During college and medical school, I learned to believe in cellular machinery invisible to the naked eye, but I did not do so on faith—it was verifiable through the scientific method. As a resident, I was trained to practice evidence-based medicine, applying data from the scientific literature to treat patients and provide them with a prognosis grounded in facts and numbers. When I encountered a patient or family holding out hope for a positive outcome, despite all evidence to the contrary, I instinctually labeled their faith as “irrational” or “unrealistic”. I perhaps reached my hope-killing zenith as a seasoned senior resident, seeing certainty where in retrospect it did not always exist. In meetings with patients and families, I often sought to impose reason on their feelings and faith.

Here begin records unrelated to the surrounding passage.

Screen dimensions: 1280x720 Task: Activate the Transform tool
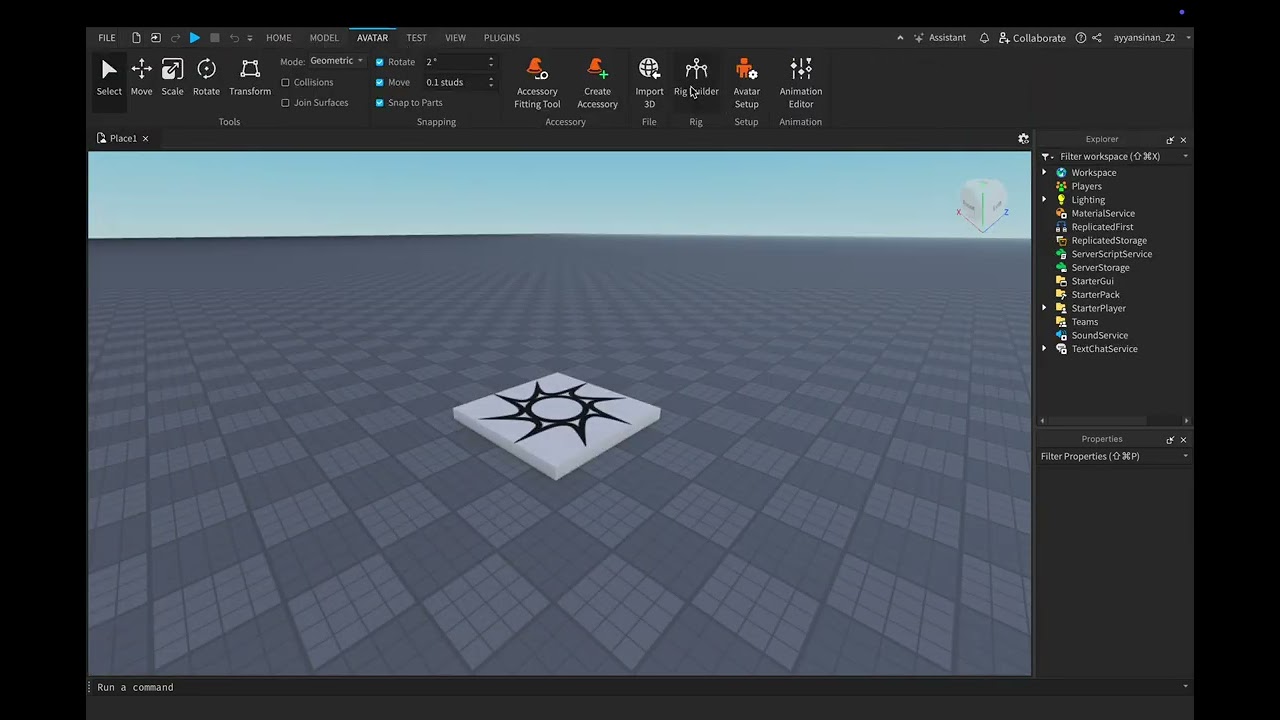pyautogui.click(x=249, y=75)
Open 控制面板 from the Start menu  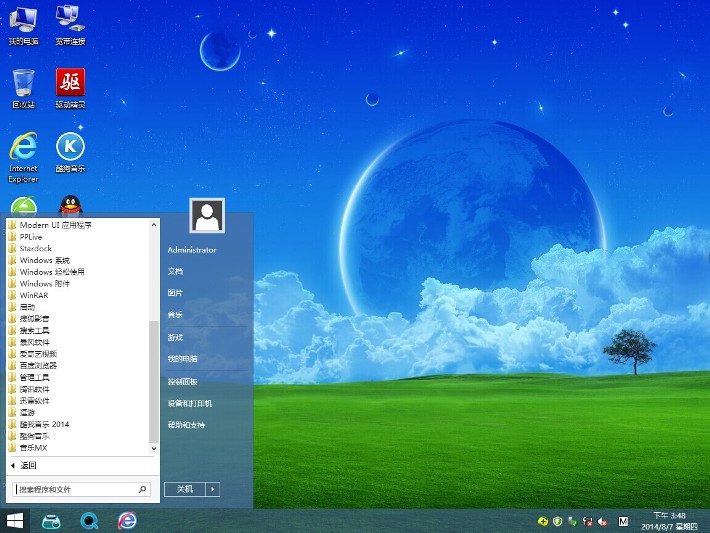[x=183, y=382]
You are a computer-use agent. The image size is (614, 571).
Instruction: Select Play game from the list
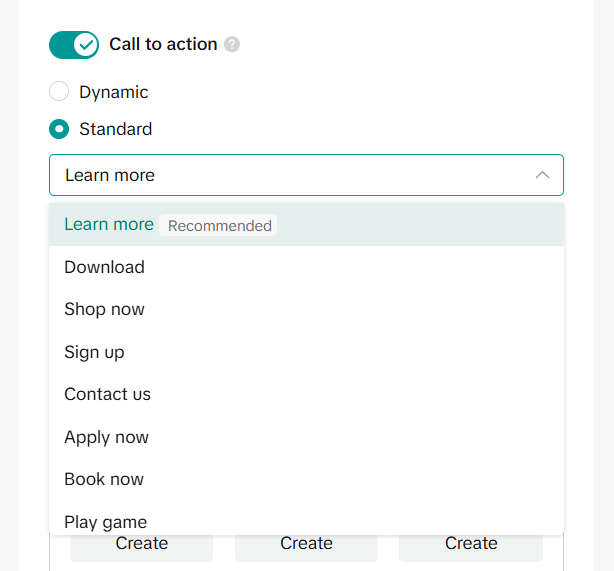(x=105, y=521)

My perspective has shifted, slowly, over a decade of practice. I have seen patients survive, who I expected to die; and patients who should walk out of the hospital die of unexpected catastrophe. These experiences are humbling, if I allow. As an intensivist, I seek to control as many variables as I can. My job is to anticipate and counter the myriad ways disease seeks to kill my patients. But people are not equations. I cannot control all variables, and the illusion of control is often just that—an illusion. I must accommodate space for the unexplained, the unexpected, the unknown. I strive to provide the key facts that patients and families need to make decisions, acknowledging uncertainty, and eliciting the preferences and values that inform what the “right” decision might be with the information at hand.
And I make room for hope.
And even miracles, like you.
I would like to thank my patient—who is still living years later—and his family, who both inspired this piece and reviewed and consented to my sharing it.